• [WORK TO BE COMPLETED]:
Filter the entries below, keeping only lines with "computer".

• [Source data]:
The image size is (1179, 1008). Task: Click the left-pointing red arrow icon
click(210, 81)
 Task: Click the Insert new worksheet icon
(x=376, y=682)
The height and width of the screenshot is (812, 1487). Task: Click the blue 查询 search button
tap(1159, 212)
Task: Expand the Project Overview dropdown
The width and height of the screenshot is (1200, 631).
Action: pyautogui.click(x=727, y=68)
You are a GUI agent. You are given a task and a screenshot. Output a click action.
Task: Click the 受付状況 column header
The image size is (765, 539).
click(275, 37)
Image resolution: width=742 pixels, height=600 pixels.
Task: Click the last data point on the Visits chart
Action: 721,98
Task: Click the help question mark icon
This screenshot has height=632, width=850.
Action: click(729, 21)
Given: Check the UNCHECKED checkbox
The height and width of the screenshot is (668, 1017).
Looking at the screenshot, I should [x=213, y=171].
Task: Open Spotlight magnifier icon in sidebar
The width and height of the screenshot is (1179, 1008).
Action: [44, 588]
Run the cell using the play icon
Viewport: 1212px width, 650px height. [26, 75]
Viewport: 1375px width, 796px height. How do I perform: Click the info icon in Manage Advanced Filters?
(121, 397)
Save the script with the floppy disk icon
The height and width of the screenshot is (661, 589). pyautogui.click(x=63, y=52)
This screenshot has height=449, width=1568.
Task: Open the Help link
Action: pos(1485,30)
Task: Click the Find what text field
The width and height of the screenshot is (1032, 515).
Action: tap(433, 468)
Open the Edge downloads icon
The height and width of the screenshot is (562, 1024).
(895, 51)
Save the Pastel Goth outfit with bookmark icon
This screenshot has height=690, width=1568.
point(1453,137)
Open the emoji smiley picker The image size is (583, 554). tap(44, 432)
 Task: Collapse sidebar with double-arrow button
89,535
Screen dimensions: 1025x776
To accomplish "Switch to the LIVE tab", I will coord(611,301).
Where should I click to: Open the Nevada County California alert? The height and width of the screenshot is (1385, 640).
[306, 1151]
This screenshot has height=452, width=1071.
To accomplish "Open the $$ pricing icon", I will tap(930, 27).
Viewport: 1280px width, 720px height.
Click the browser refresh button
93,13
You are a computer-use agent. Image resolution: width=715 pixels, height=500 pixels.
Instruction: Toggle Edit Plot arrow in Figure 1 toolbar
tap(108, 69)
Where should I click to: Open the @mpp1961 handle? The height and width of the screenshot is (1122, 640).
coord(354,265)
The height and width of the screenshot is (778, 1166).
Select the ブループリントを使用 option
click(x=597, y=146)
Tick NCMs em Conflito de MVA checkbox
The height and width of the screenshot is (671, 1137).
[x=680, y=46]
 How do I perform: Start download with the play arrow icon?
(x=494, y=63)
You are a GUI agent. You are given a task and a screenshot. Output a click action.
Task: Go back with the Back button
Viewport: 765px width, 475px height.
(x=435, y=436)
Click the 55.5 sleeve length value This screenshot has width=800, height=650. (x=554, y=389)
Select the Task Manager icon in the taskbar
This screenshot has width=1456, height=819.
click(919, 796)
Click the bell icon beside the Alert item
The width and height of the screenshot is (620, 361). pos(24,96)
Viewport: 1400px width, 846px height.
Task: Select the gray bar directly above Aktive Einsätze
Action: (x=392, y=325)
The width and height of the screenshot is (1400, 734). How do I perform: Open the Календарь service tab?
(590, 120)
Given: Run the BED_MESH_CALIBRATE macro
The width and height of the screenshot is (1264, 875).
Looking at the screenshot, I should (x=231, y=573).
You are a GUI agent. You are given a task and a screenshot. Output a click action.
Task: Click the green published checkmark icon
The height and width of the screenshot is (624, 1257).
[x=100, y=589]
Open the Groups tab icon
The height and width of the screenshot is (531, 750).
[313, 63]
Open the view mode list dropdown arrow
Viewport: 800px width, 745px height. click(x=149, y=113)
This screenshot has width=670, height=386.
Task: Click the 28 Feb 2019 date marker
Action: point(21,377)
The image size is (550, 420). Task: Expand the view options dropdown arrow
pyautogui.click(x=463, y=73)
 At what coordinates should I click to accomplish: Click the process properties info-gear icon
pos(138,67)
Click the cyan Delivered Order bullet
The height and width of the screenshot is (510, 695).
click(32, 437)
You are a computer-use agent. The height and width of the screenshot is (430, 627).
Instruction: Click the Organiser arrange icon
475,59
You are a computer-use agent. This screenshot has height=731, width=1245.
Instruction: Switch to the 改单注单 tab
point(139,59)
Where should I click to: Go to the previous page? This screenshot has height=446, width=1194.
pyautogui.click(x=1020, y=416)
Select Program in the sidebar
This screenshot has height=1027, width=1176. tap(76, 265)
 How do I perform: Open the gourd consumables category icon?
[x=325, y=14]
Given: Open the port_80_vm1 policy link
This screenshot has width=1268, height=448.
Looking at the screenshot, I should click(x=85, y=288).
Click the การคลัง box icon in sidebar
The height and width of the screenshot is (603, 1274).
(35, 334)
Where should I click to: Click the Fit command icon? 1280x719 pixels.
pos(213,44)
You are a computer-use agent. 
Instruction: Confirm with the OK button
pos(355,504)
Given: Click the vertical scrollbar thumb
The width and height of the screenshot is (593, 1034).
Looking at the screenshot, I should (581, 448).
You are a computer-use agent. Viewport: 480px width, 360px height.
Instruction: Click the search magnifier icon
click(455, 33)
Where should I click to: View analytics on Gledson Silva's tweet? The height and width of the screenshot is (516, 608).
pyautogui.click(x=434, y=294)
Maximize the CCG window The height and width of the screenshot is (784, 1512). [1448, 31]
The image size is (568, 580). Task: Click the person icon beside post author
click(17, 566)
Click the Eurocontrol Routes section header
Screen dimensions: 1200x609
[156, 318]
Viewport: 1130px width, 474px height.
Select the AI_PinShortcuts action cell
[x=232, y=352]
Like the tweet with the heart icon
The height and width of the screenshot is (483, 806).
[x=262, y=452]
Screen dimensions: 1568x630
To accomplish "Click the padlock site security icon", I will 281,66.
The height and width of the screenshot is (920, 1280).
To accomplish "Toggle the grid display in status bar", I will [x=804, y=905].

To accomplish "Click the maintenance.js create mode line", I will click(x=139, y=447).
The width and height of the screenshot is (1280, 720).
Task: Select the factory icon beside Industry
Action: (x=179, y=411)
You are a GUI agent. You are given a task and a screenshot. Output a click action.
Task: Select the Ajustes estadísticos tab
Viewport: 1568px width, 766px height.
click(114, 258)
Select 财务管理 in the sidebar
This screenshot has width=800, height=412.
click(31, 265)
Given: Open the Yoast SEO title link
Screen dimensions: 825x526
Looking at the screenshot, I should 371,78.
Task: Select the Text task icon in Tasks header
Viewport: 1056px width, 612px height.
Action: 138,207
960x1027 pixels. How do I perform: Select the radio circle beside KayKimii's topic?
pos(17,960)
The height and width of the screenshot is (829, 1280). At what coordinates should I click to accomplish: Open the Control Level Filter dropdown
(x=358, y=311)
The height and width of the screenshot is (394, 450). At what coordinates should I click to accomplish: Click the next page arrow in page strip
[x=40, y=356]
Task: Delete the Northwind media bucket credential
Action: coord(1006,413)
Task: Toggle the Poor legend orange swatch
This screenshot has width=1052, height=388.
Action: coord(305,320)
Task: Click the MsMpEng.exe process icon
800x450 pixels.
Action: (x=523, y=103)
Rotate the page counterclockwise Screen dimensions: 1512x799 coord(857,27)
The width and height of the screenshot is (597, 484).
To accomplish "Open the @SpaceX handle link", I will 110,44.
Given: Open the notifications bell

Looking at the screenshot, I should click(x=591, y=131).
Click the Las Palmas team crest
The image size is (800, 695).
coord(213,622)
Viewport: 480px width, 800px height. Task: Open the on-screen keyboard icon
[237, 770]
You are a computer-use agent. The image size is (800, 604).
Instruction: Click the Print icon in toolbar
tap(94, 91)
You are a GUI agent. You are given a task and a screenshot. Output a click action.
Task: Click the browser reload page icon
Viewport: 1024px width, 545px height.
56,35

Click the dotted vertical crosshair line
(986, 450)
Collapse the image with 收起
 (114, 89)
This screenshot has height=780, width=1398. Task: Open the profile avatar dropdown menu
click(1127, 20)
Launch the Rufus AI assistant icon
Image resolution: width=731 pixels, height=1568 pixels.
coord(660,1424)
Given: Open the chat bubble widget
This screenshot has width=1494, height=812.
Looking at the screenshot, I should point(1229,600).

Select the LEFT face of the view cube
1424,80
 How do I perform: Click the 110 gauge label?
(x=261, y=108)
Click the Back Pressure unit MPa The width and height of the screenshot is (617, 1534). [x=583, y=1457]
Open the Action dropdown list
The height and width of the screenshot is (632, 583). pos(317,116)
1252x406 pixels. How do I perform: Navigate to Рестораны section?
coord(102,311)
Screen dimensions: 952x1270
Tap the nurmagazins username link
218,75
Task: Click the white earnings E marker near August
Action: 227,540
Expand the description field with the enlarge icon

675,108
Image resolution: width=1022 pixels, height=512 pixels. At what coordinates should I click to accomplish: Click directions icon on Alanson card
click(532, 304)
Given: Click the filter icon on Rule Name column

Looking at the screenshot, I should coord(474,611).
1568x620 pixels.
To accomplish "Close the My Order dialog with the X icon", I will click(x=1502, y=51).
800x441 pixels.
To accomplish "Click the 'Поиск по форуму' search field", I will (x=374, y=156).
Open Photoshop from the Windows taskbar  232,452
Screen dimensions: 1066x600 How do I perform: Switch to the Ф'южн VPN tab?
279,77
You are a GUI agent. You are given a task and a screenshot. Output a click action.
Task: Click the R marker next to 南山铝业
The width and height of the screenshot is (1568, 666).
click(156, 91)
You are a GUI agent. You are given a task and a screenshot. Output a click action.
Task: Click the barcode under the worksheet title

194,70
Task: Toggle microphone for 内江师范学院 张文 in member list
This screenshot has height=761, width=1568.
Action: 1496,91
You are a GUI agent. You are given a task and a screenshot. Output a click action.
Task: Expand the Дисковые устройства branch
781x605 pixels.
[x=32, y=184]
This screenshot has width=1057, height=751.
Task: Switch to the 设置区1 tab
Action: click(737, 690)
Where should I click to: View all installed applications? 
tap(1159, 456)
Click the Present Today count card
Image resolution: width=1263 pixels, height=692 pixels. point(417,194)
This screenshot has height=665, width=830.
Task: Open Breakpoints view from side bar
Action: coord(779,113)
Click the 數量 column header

• [SOLVED EXERCISE]:
You are a computer-use agent. Image resolution: width=715 pixels, height=500 pixels.
You are a computer-use agent. The height and width of the screenshot is (430, 627).
You are a computer-use agent. This screenshot has height=731, width=1245.
You are a computer-use agent. 
You are a computer-use agent. Viewport: 480px width, 360px height.
You are a computer-use agent. The image size is (800, 604).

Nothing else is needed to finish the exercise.